Interestingly in our local paper the City of Missoula announced that their leaf pickup dates for street cleaning were delayed until further notice. Another great example of how we try to plan so many things way ahead of time for efficiency, but sometimes mother nature throws us for a loop.
So why are are the leaves not falling when they normally should in the fall? As I mentioned in the budburst blog a few weeks ago most plants use day length to determine when to start hardening off, and when to start cutting off the flow of water to leaves, and the flow of sugars from leaves to the stem. Cool temperatures (but not freezing) can accelerate this process as well. The timing of leaf colors is more consistent in terms of a calendar date than the timing of spring flowers. So if a severe frost occurs before the leaves have begun to turn colors then it is likely that they have not completed growing an “abscission layer” or a corky growth that cuts of the flow of liquids between the base of the leaf and the stem. So in essence the leaves were “freeze dried” to the stems. Now it has been several weeks since this series of killing frosts so with this warmer weather some leaves have hints of yellow or orange from the small remaining sugars that still occurred in the leaves, and have begun to finish developing an abscission layer.

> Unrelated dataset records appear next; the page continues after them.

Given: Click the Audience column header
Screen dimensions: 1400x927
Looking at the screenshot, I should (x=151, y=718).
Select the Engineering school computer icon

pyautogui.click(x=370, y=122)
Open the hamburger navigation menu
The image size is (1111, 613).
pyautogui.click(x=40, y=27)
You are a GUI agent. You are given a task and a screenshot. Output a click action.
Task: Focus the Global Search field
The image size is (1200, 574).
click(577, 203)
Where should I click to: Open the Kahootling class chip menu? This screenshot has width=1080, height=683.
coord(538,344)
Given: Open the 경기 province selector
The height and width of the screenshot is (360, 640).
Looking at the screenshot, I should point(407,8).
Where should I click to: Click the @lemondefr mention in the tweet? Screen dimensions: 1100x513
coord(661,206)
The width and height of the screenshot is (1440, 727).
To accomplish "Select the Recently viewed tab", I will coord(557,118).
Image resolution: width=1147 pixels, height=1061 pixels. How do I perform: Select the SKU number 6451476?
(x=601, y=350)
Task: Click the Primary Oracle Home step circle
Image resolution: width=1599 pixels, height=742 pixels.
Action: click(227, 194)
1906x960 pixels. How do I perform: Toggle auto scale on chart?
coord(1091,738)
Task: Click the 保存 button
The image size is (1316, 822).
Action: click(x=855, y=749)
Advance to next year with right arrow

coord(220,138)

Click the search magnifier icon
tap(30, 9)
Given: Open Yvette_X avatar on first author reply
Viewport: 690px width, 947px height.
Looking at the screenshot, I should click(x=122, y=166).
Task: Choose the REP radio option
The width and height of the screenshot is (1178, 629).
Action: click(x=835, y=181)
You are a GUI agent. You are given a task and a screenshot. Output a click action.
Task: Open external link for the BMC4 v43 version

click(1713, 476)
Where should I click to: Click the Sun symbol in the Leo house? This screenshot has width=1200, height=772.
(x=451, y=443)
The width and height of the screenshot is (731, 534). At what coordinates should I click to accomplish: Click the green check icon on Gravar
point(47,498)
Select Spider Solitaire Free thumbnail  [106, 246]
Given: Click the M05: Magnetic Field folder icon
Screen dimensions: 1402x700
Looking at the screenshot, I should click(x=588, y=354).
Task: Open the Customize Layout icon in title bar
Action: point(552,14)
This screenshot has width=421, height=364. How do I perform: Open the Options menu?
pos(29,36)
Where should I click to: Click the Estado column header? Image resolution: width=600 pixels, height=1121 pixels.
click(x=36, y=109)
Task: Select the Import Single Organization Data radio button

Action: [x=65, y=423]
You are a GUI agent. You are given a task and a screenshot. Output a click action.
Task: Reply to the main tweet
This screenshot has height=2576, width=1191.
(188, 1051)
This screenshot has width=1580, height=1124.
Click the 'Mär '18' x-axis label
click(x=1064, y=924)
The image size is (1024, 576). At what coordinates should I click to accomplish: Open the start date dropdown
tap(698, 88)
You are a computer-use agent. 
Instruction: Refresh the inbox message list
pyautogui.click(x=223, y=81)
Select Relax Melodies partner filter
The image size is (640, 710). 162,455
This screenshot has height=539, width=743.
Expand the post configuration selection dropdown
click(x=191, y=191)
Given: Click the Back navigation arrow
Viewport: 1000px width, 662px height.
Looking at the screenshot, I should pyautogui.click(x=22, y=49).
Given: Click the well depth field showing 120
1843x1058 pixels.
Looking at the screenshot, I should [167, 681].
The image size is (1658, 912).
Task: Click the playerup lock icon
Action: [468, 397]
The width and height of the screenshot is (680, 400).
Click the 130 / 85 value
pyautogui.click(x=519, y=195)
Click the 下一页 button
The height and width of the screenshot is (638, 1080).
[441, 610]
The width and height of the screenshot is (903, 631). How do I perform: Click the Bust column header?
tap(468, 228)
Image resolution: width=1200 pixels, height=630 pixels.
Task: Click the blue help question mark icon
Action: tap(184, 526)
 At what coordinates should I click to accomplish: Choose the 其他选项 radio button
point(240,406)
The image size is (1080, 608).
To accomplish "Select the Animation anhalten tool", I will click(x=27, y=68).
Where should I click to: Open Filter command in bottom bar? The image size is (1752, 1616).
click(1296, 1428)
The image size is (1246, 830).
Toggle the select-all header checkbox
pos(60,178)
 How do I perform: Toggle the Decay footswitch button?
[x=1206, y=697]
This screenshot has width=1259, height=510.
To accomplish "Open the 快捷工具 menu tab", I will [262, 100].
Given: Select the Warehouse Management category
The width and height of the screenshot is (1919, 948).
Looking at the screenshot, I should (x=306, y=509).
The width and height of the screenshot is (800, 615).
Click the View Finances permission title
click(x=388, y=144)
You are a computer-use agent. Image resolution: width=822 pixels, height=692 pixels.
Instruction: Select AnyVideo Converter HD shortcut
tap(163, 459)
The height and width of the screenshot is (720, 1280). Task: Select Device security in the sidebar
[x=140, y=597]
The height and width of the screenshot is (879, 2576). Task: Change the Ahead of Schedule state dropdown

A few individual paper birches, and silver maples turned colors before the frost, and they are losing their leaves close to the normal calendar date. Western larch a conifer that is deciduous is also turning colors close to its normal date, presumably because it was more hardened off when the frost occurred. But for most of our native budburst species, we now have stiff brown leaves. They will come off when we get our first hard rain or windstorm. For many of our plants in Missoula this occurred last Friday (Oct 23rd). Look for the effects of these weather events on the plants in your area, it often makes a difference in determining when your plants get to the 50% leaf fall stage. For many of us up here in Montana the Budburst Phenology season of 2009 is virtually over. It will be interesting to see how the season unfolds in more southerly places now.
In the meantime now is a good time to enter the last of your budburst observations for 2009. We are anxious to start analyzing all your data from this year. Now with three years of budburst data for many places we should have enough data to begin to see some trends. Stay tuned for further news on our results…
Photo 2. When the first heavy frost first hit on Oct 6th, a light snow occurred as well. Only the most northerly of ornamental trees were in color. Here we see sugar maple and paper birch giving the only color we saw this fall.
Photo 3. Black locust an east coast and Midwest native that is commonly planted as an ornamental in the Rocky Mountain region is one of the last trees to turn color and shed its leaves in the fall. This year most leaves turned an odd gray color, with leaves curling up in response to the severe cold. Few of them have yet lost leaves from their branches.
Photo 4. Common snowberry, usually has yellow leaves that turn in early September and persist for a month or more into the fall season. This year many have turned brown or even close to black where the frost was particularly severe and long-lasting. Notice that the leaf here that was starting to turn yellow in the center, but then had frost kill the margins of the leaf.